● The records:
---

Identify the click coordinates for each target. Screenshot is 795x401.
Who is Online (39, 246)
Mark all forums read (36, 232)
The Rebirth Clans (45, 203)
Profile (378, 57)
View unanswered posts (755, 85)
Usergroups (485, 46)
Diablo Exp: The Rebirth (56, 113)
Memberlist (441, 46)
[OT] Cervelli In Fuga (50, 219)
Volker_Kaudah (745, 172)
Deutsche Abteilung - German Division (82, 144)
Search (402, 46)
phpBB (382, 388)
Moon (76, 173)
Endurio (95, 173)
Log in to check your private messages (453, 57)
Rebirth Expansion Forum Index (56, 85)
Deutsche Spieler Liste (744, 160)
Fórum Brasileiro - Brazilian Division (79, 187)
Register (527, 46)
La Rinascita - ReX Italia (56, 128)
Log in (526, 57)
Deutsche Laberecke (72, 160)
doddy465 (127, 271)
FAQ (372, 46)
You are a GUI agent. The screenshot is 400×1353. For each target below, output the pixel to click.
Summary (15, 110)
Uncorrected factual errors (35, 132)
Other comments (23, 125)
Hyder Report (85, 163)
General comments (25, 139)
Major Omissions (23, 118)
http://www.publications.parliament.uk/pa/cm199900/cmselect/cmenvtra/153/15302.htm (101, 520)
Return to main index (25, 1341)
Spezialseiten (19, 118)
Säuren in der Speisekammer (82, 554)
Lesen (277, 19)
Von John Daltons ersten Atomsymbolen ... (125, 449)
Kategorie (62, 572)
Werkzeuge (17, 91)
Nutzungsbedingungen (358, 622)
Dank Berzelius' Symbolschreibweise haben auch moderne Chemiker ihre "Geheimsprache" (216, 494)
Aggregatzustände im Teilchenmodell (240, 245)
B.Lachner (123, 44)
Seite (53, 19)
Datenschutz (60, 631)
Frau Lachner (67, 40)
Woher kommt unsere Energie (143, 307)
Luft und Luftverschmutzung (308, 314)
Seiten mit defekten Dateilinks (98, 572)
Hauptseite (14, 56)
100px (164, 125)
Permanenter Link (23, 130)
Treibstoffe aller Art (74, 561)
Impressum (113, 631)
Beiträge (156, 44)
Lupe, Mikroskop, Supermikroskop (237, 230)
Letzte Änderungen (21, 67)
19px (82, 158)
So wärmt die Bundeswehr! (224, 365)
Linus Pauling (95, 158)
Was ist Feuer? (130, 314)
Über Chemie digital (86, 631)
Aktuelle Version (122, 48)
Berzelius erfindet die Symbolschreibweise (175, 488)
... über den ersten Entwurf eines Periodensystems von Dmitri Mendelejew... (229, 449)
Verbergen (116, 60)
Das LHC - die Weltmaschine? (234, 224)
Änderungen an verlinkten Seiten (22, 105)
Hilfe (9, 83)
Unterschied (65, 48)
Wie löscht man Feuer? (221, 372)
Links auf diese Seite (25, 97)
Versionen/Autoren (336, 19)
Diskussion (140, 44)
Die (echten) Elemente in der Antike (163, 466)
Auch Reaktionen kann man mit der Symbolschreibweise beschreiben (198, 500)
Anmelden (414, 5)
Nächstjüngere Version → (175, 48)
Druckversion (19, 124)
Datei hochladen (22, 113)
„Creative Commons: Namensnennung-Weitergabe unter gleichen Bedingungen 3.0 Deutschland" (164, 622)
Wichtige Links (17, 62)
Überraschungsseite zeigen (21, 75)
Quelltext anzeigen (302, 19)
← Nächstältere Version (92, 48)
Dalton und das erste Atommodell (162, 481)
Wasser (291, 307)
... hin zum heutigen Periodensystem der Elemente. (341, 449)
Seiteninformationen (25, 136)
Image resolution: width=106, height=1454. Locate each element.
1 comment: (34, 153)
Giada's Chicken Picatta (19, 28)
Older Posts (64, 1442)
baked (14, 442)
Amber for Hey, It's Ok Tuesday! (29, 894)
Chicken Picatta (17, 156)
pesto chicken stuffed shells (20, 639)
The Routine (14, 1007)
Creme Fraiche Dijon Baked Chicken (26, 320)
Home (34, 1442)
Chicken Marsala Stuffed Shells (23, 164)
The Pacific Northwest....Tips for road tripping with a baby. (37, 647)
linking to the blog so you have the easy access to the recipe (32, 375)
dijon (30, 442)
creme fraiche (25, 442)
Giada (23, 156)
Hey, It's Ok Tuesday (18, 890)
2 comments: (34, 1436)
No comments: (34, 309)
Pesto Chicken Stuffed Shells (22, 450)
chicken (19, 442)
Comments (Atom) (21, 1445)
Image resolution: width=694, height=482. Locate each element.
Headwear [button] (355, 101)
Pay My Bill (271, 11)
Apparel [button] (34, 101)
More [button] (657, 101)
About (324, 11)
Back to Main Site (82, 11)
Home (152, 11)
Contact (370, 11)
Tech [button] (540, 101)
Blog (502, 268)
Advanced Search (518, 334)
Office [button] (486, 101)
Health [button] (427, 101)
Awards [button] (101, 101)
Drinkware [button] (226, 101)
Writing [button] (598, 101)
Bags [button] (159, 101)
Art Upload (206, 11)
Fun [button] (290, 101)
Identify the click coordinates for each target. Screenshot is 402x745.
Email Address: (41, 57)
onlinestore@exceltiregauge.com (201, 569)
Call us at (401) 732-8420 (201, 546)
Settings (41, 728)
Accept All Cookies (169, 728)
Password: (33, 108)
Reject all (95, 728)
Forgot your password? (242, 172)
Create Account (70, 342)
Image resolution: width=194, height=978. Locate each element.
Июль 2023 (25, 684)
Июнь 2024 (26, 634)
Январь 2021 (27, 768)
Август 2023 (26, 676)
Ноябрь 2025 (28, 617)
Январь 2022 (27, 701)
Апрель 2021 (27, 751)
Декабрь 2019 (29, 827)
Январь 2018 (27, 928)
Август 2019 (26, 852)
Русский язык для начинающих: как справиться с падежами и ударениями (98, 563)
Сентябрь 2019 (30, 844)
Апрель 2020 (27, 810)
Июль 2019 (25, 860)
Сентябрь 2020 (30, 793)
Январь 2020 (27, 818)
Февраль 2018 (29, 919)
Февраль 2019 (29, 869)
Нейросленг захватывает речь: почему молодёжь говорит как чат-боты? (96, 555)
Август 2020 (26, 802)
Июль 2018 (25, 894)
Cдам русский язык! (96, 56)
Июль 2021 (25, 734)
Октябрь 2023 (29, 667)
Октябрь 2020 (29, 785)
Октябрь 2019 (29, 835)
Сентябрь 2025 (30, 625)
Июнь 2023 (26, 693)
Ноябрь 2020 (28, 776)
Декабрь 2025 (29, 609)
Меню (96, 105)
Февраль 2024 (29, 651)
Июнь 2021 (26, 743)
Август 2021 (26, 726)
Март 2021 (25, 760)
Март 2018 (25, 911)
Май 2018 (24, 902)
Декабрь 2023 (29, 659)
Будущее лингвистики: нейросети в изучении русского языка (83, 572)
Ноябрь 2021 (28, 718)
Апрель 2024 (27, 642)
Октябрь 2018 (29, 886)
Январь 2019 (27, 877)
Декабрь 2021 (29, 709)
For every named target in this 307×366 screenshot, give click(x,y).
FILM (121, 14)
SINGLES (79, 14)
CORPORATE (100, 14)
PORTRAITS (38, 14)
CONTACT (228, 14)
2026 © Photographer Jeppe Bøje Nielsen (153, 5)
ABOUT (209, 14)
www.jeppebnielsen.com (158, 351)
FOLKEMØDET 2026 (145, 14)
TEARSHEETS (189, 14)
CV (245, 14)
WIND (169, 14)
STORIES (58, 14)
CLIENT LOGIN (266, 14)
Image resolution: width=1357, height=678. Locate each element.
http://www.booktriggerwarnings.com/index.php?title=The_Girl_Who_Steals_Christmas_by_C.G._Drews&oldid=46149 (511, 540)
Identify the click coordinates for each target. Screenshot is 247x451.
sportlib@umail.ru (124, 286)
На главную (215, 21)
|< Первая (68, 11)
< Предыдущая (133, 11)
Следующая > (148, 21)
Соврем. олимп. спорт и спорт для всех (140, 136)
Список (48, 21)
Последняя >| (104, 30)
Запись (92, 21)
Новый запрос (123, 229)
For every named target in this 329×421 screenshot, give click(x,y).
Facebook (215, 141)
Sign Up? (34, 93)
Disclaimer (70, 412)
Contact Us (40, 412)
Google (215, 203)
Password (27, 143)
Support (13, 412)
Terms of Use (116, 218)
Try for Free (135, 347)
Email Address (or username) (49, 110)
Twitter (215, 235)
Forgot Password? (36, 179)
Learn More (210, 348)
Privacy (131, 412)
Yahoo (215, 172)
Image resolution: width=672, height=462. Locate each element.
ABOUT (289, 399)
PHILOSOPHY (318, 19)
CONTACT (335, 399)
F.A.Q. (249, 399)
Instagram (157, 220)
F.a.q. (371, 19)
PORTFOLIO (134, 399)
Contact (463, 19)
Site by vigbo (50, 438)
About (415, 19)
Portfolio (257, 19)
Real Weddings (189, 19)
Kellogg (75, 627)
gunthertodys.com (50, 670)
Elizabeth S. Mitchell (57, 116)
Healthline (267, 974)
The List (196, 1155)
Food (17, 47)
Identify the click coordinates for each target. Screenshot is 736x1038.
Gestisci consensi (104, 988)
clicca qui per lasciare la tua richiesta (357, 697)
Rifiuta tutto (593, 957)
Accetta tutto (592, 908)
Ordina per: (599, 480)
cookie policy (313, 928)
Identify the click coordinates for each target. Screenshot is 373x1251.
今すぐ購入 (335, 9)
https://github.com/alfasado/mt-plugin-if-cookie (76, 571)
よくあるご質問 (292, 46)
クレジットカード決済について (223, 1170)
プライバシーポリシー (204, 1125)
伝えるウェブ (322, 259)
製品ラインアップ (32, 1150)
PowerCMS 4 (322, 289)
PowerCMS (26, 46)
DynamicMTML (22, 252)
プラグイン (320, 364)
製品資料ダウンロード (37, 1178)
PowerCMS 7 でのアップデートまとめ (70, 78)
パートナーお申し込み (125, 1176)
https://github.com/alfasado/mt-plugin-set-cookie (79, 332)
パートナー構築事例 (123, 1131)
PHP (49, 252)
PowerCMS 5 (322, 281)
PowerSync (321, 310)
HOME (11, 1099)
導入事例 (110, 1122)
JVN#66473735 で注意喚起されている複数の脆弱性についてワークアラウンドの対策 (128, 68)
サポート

---

● What is being asked: Edit everything from the line containing "Frau Lachner (67, 40)" down to the line containing "Berzelius erfindet die", replacing "Hauptseite" with "Startseite" and leaving all else unchanged. Output only those rows.

● Complete answer:
Frau Lachner (67, 40)
Woher kommt unsere Energie (143, 307)
Luft und Luftverschmutzung (308, 314)
Seiten mit defekten Dateilinks (98, 572)
Startseite (14, 56)
100px (164, 125)
Permanenter Link (23, 130)
Treibstoffe aller Art (74, 561)
Impressum (113, 631)
Beiträge (156, 44)
Lupe, Mikroskop, Supermikroskop (237, 230)
Letzte Änderungen (21, 67)
19px (82, 158)
So wärmt die Bundeswehr! (224, 365)
Linus Pauling (95, 158)
Was ist Feuer? (130, 314)
Über Chemie digital (86, 631)
Aktuelle Version (122, 48)
Berzelius erfindet die Symbolschreibweise (175, 488)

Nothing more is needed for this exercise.